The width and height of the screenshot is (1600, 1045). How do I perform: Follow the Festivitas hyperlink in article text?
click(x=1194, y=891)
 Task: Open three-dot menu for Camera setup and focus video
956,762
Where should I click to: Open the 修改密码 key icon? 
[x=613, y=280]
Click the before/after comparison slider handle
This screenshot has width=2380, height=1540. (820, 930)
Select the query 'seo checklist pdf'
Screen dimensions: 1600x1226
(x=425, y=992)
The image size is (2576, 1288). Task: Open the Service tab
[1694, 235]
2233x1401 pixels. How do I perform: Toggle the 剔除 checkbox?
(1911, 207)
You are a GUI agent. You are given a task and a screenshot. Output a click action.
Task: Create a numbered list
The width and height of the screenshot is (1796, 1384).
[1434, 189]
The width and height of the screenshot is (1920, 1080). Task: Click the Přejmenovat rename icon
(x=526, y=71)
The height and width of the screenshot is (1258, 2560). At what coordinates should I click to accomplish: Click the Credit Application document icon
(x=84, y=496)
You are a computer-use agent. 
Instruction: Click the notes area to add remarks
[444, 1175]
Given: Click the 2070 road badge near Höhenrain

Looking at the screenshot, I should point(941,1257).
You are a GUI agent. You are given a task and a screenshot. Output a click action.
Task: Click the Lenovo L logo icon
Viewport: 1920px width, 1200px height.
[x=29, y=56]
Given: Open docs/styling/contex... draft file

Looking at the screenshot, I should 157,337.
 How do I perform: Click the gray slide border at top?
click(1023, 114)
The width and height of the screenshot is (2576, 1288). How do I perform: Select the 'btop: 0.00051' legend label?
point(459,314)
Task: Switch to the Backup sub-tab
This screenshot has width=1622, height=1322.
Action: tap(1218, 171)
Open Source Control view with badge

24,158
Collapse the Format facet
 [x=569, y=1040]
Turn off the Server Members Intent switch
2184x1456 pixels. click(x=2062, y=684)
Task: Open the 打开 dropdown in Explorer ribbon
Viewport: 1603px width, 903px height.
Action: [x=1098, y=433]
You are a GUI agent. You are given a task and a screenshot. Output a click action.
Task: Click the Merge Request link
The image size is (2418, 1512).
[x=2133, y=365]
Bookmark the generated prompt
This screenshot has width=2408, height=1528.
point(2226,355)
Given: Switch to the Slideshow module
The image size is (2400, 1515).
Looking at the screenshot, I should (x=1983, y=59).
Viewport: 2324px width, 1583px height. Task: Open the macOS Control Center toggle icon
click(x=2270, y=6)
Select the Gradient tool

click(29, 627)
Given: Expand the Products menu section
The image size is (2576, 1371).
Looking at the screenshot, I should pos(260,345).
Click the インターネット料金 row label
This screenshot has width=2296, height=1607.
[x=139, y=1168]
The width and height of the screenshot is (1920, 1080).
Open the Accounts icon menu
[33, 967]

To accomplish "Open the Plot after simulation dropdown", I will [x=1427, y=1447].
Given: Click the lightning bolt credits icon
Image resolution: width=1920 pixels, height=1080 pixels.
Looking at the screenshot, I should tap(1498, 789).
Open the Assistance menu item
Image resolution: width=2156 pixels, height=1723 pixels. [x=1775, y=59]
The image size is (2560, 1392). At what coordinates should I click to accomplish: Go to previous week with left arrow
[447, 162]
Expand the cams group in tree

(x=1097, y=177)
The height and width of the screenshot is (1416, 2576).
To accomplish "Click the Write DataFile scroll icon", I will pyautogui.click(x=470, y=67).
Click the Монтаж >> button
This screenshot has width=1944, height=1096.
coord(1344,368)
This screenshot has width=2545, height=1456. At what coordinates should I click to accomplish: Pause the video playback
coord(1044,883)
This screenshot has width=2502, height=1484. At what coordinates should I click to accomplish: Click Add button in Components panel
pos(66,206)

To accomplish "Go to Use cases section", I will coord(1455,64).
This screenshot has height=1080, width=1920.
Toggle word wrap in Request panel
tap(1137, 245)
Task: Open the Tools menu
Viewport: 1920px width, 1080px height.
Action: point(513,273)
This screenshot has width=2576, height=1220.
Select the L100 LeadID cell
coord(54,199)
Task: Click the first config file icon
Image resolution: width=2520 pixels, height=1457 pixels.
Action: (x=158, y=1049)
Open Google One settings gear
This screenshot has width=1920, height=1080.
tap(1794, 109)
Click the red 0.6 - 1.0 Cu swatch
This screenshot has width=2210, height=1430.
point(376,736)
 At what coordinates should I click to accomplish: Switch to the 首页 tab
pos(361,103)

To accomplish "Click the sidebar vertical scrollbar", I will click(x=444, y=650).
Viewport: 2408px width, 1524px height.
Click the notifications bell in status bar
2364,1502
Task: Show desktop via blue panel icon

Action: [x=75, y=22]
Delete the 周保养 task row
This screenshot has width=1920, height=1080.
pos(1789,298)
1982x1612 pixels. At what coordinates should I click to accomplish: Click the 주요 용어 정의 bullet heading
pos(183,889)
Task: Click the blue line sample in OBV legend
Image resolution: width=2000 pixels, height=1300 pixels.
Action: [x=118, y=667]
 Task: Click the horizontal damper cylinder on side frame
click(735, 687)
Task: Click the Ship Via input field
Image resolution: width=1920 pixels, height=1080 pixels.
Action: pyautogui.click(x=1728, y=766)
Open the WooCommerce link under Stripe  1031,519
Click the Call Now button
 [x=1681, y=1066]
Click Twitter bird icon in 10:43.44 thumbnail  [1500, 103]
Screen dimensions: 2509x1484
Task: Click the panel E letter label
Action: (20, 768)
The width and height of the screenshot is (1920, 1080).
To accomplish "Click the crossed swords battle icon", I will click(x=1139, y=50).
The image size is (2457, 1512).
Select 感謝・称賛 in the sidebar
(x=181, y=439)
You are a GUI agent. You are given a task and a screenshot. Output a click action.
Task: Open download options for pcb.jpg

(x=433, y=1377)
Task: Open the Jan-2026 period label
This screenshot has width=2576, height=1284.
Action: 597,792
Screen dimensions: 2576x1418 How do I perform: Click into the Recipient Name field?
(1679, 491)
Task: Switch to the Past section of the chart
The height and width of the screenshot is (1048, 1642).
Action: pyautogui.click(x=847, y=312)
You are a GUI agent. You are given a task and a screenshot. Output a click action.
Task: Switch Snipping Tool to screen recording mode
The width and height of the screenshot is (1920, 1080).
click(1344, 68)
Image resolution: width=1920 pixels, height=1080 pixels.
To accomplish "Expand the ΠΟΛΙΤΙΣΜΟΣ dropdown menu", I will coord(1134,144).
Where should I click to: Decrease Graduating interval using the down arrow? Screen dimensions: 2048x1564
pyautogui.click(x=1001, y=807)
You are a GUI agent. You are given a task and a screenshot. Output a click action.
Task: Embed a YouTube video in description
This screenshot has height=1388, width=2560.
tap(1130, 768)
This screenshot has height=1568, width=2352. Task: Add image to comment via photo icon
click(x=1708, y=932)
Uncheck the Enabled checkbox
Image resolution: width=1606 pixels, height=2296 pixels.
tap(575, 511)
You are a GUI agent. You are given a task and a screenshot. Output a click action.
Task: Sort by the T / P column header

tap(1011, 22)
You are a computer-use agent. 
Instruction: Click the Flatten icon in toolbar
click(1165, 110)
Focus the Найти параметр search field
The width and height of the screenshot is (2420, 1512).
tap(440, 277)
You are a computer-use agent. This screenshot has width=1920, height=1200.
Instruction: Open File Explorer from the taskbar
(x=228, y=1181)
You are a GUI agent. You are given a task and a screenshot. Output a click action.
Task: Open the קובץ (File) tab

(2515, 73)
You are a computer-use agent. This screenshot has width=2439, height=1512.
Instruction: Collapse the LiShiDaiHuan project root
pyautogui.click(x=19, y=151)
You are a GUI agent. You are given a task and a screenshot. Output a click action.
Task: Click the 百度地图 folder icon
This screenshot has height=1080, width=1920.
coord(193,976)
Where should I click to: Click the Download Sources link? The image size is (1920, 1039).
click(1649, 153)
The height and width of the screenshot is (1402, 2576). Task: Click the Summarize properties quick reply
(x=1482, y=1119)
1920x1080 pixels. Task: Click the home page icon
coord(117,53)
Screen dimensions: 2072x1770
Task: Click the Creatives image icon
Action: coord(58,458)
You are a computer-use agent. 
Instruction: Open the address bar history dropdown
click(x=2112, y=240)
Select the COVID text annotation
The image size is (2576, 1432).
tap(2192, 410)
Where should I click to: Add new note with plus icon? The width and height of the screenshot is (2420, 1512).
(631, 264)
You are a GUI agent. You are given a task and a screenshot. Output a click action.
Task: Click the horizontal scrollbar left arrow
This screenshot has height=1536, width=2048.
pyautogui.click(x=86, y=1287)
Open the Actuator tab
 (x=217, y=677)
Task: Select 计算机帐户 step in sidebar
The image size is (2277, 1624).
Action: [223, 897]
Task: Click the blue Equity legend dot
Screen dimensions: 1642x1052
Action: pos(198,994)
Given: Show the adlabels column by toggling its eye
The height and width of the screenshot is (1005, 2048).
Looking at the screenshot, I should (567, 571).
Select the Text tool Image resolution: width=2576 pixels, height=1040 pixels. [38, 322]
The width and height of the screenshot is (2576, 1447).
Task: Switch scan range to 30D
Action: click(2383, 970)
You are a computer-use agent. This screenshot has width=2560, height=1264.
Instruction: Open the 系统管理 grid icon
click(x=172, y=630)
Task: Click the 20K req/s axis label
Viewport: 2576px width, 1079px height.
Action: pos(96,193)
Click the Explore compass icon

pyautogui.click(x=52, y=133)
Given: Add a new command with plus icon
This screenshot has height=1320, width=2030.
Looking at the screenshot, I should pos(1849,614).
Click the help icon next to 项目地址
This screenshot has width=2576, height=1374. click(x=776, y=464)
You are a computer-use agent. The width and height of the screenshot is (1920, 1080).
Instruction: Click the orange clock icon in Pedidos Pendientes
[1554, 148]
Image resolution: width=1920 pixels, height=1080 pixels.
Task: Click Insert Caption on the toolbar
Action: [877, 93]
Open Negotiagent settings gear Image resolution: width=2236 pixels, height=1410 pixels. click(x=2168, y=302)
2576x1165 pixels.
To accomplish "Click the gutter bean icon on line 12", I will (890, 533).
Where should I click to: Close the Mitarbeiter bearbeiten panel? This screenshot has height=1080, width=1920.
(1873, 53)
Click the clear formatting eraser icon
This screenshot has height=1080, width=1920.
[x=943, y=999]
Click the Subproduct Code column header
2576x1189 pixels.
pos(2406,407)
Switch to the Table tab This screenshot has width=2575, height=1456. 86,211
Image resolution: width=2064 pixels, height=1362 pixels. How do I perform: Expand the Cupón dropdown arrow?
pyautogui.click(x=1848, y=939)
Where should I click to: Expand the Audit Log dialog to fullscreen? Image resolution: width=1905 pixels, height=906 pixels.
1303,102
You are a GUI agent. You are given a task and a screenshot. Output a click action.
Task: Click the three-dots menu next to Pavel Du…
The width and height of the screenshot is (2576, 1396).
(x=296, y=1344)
__________________________________________________
> [Problem] Retype only this portion of the data above: the line containing "The height and width of the screenshot is (1048, 1642).", the line containing "Task: Switch Snipping", and all lines between them, exactly.

> [Exercise answer]
The height and width of the screenshot is (1048, 1642).
Action: pyautogui.click(x=847, y=312)
You are a GUI agent. You are given a task and a screenshot. Output a click action.
Task: Switch Snipping Tool to screen recording mode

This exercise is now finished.